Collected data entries
+---+

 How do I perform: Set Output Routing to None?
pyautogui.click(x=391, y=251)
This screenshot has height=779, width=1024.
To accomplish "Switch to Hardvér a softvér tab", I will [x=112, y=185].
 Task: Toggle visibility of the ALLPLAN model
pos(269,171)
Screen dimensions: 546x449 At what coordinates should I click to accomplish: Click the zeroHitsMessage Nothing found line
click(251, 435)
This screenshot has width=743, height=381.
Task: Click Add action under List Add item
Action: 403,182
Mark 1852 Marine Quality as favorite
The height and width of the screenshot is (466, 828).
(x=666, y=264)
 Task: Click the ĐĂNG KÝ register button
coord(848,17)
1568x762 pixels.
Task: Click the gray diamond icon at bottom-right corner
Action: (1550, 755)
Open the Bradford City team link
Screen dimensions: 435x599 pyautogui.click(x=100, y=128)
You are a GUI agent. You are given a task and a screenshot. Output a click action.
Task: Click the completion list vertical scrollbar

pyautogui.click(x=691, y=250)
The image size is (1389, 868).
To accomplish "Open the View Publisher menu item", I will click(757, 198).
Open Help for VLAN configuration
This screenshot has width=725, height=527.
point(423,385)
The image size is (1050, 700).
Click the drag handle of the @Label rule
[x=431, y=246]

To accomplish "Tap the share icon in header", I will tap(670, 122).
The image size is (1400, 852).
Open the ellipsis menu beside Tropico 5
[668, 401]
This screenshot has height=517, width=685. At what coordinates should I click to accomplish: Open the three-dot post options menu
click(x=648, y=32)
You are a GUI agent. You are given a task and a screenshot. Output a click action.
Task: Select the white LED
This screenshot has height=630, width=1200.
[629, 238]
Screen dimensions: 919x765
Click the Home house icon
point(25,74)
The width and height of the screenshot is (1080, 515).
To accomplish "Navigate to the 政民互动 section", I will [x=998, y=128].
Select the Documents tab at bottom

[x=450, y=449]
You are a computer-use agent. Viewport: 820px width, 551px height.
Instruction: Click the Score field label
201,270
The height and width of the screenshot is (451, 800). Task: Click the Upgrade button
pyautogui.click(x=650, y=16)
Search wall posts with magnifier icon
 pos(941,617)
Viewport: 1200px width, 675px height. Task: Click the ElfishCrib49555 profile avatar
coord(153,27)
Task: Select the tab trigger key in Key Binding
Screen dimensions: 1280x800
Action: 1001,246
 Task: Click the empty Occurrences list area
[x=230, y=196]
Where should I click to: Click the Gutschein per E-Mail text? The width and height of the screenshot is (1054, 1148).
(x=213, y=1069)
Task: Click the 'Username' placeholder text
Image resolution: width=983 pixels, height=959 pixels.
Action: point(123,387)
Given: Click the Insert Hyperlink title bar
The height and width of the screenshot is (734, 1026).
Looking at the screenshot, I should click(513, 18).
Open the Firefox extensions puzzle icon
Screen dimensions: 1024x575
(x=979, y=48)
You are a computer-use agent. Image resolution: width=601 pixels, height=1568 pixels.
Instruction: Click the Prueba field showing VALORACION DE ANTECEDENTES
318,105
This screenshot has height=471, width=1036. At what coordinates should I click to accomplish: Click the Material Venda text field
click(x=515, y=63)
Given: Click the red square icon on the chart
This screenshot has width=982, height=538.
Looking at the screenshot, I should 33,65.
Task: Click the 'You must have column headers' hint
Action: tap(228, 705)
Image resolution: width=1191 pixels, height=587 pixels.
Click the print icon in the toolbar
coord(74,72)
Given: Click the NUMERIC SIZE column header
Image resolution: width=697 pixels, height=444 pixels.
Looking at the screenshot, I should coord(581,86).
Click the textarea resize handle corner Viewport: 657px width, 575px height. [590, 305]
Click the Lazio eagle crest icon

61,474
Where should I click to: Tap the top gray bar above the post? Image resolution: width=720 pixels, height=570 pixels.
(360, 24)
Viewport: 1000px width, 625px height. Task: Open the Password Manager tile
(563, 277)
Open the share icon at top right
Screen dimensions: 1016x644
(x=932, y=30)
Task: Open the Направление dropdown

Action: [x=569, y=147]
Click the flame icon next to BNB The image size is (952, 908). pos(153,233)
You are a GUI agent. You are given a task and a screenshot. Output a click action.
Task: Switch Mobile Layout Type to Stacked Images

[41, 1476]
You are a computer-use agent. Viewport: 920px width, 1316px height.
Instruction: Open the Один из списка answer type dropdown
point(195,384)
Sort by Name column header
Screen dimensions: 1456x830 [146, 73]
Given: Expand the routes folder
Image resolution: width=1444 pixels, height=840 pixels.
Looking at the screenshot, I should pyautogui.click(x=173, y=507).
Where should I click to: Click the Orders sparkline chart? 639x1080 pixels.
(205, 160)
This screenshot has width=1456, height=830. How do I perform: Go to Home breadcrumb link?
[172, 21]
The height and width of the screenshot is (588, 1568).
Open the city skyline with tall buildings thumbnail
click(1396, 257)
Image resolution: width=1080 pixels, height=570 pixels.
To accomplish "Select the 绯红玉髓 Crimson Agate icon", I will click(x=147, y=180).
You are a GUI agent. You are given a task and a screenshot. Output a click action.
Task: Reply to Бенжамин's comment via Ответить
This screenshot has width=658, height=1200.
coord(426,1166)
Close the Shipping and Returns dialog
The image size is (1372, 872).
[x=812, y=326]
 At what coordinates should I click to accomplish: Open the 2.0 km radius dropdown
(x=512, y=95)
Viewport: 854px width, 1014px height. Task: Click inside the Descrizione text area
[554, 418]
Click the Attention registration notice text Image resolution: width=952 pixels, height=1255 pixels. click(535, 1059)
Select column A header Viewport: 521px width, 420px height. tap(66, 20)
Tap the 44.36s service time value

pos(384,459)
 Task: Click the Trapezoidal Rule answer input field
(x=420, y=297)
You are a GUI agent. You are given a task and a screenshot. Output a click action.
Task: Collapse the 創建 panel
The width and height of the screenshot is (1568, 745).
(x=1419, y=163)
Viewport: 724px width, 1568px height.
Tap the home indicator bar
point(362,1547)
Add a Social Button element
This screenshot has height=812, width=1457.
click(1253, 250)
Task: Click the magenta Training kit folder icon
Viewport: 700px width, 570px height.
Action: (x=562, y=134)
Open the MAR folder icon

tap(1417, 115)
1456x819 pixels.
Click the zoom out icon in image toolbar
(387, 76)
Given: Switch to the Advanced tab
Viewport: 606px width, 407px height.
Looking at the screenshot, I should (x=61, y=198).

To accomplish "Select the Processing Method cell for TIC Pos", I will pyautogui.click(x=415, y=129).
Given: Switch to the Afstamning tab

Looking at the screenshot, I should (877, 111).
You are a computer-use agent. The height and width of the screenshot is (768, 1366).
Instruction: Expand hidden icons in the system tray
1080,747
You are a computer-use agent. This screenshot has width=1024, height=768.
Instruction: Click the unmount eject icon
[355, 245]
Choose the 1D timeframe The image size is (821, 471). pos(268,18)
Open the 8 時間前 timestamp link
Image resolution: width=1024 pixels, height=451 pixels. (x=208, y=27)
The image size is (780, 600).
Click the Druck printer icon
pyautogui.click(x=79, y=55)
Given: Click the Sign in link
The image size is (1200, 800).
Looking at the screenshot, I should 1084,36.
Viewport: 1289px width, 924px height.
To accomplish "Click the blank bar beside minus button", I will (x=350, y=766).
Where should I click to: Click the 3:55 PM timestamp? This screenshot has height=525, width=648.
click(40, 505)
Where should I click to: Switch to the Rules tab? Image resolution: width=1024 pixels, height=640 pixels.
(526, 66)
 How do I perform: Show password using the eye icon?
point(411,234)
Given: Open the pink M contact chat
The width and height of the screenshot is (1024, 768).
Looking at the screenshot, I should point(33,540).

+---+

◆ Instructions for the task
In the entries above, find the line holding "The height and width of the screenshot is (588, 1568)." and the line holding "Task: Click the magenta", then retype exactly those two lines and every line between them, and nothing else.

◆ Task response
The height and width of the screenshot is (588, 1568).
Open the city skyline with tall buildings thumbnail
click(1396, 257)
Image resolution: width=1080 pixels, height=570 pixels.
To accomplish "Select the 绯红玉髓 Crimson Agate icon", I will click(x=147, y=180).
You are a GUI agent. You are given a task and a screenshot. Output a click action.
Task: Reply to Бенжамин's comment via Ответить
This screenshot has width=658, height=1200.
coord(426,1166)
Close the Shipping and Returns dialog
The image size is (1372, 872).
[x=812, y=326]
 At what coordinates should I click to accomplish: Open the 2.0 km radius dropdown
(x=512, y=95)
Viewport: 854px width, 1014px height. Task: Click inside the Descrizione text area
[554, 418]
Click the Attention registration notice text Image resolution: width=952 pixels, height=1255 pixels. click(535, 1059)
Select column A header Viewport: 521px width, 420px height. tap(66, 20)
Tap the 44.36s service time value

pos(384,459)
 Task: Click the Trapezoidal Rule answer input field
(x=420, y=297)
You are a GUI agent. You are given a task and a screenshot. Output a click action.
Task: Collapse the 創建 panel
The width and height of the screenshot is (1568, 745).
(x=1419, y=163)
Viewport: 724px width, 1568px height.
Tap the home indicator bar
point(362,1547)
Add a Social Button element
This screenshot has height=812, width=1457.
click(1253, 250)
Task: Click the magenta Training kit folder icon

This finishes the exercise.